Tuesday, May 03, 2005

Emotional Investment

I received my students' final papers yesterday and, for the most part, I'm awfully pleased. A few students appear to have fallen through the cracks and I have to try not to let that bother me too much. It's so tempting to bend over backwards to accommodate them and help them pass the course. On the other hand, there have to be rules and repercussions. Sigh. There's nothing I hate more than seeing a student do good work throughout the semester and then choose not to finish the final paper, or worse, and fail the course as a result. Sigh. What a shame. I'm just not very good at keeping myself sufficiently distanced from their work. I get excited when they submit good work, I"m disappointed when they don't, and I'm sad when they're frustrated or disappointed. But in the end my job is to judge the quality of their writing, not their effort, personality, or enthusiasm. I'm going to sit on the papers for a day and then spend most of tomorrow plowing through them, with the hopes of submitting grades by tomorrow night. That will leave me with four more days to finish my own paper. That's the other problem with being so invested in my students' work--it totally eats into the time and energy I have left for my own writing.

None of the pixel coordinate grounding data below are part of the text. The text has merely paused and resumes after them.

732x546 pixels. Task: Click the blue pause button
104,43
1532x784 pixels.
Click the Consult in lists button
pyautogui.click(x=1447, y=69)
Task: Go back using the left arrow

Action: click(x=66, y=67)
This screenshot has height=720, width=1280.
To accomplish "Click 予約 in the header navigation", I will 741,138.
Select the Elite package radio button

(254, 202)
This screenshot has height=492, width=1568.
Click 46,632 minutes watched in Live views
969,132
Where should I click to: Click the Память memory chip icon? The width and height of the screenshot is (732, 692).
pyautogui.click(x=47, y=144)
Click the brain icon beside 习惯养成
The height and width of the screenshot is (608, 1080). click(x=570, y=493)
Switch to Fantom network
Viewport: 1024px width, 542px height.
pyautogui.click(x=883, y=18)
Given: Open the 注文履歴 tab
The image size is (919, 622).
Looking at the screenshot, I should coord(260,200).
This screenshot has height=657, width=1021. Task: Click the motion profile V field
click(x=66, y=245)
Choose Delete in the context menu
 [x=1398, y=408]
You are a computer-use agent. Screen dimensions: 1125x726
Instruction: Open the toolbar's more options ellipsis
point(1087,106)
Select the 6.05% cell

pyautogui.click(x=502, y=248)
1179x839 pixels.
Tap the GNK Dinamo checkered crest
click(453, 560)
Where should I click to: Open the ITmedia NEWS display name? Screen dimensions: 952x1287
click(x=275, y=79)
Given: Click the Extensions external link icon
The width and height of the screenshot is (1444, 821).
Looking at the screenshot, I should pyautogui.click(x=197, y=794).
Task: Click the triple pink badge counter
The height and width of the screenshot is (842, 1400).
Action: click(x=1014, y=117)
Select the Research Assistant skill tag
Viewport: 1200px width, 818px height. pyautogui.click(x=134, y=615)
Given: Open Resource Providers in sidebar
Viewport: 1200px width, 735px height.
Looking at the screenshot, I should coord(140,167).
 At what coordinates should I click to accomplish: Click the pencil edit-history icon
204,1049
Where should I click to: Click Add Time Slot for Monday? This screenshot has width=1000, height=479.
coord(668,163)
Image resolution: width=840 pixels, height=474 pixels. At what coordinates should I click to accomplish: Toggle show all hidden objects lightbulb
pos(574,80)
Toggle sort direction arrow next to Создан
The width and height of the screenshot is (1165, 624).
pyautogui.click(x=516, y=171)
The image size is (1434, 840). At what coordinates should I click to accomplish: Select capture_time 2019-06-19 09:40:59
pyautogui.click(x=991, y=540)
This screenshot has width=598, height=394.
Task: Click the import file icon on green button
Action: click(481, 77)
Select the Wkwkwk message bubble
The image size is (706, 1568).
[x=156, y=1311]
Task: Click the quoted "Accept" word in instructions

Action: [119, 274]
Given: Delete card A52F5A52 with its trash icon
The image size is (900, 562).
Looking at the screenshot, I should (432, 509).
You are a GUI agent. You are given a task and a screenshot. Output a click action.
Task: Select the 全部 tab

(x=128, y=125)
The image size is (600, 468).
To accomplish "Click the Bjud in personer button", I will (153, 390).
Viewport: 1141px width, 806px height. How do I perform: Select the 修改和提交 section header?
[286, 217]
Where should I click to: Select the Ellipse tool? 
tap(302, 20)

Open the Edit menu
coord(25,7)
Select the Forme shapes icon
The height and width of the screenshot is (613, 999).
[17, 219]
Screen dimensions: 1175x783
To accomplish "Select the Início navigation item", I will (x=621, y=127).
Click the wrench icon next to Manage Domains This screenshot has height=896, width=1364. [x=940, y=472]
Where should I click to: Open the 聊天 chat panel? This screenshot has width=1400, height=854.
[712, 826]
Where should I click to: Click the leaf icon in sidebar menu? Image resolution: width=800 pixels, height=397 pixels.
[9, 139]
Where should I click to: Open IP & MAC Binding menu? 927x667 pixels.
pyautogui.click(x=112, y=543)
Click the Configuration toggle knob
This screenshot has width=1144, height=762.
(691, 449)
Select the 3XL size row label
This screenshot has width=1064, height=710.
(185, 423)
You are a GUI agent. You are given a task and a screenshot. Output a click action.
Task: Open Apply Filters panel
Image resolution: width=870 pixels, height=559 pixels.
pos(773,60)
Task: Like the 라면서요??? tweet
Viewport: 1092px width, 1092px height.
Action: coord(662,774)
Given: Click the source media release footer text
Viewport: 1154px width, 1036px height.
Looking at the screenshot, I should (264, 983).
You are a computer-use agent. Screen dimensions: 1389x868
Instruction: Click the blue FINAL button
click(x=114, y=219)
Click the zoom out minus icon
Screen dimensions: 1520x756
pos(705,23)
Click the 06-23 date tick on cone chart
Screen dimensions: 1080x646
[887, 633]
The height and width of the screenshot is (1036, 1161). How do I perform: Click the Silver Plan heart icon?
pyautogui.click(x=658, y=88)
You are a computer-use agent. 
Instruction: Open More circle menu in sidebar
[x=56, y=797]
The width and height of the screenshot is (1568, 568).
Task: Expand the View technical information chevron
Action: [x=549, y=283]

Another completely different kind of emotional investment. About two weeks ago I was looking at my blog stats page and browsing through some of the links by which people ended up at my blog. In the process of that time-wasting activity, I stumbled upon a blog written by this Brooklyn family who are struggling with the birth of a very ill baby. The author is a pastor at a Brooklyn-area church. For some reason that had nothing to do with religion, I found myself becoming awfully interested in this little baby's struggle. Though the evangelical bent of the site made me feel like a total interloper, I've been checking their blog every few days to keep tabs on his progress. After several days of fairly steady progress, yesterday's entry made things sound less hopeful. Today, the blog seems to have disappeared and, inexplicably, I feel very sad. Perhaps it's just a blogger glitch.

1 Comments:

At 6:27 AM, Blogger Stuart Boon said...

I understand completely you difficulty in separating yourself from your students, particularly where grading is concerned. It is one of the worst jobs out there. I hate having to break someone's work, thought, and effort down to a 'mark' and it is made all the harder when you find that you've connected with them. Good luck with it!